+++ Data for this exercise

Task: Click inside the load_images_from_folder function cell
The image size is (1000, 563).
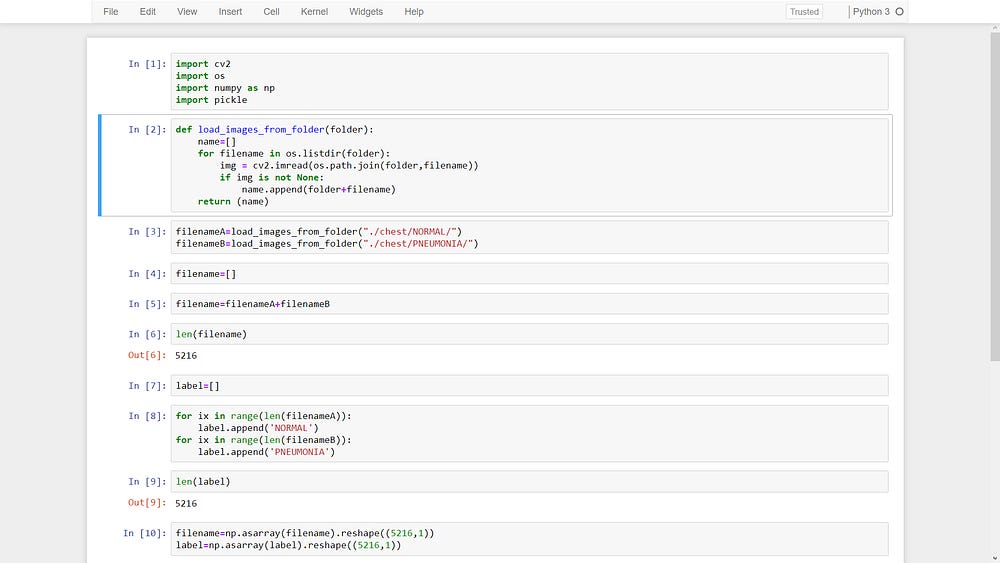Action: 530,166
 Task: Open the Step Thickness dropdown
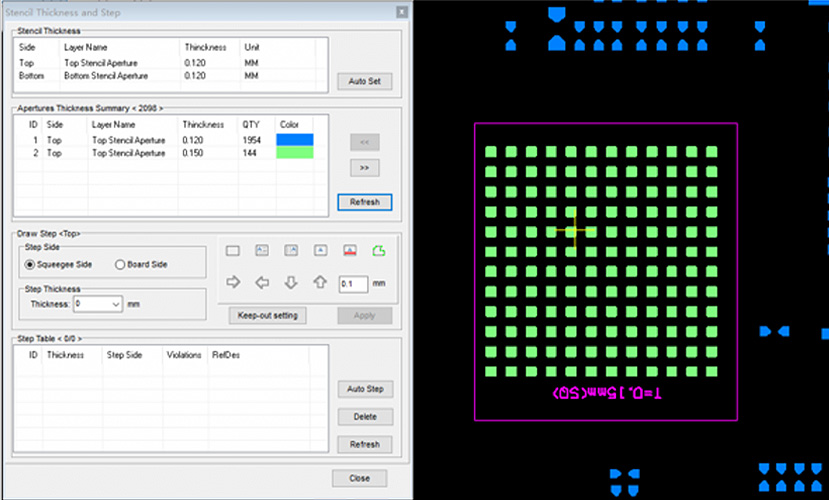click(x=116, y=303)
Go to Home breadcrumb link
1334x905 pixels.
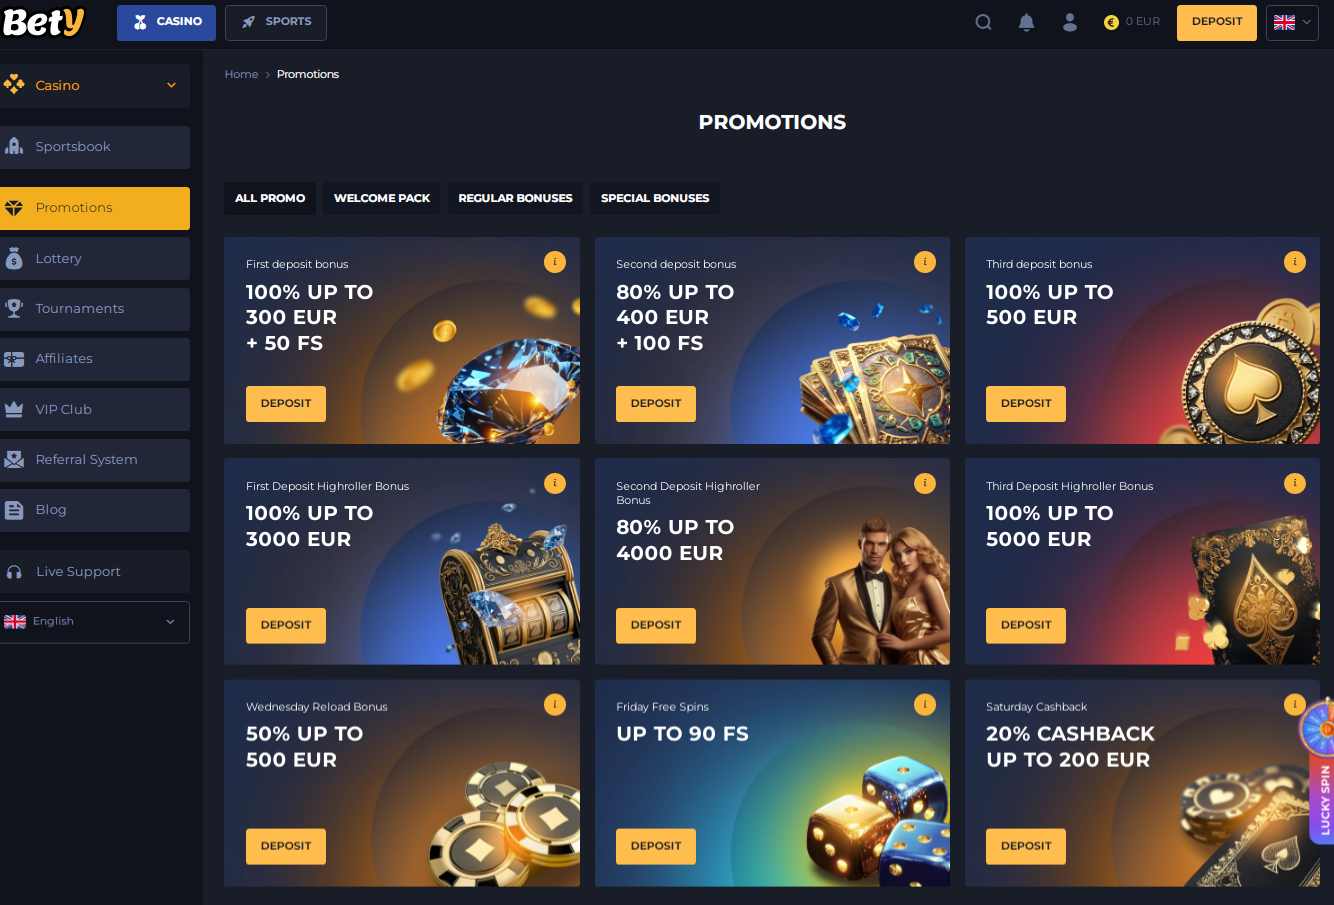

++++++
+++ Data for this exercise

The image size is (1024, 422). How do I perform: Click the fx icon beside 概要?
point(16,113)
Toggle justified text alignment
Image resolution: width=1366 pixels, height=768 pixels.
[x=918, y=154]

++++++

* _To do_
Reproduce word for word, with pictures dropped, only the part of the material above that opens with the line containing "Task: Open the Step Thickness dropdown" and closes with the line containing "1334x905 pixels.".

* _Response area_
 Task: Open the Step Thickness dropdown
click(x=116, y=303)
Go to Home breadcrumb link
1334x905 pixels.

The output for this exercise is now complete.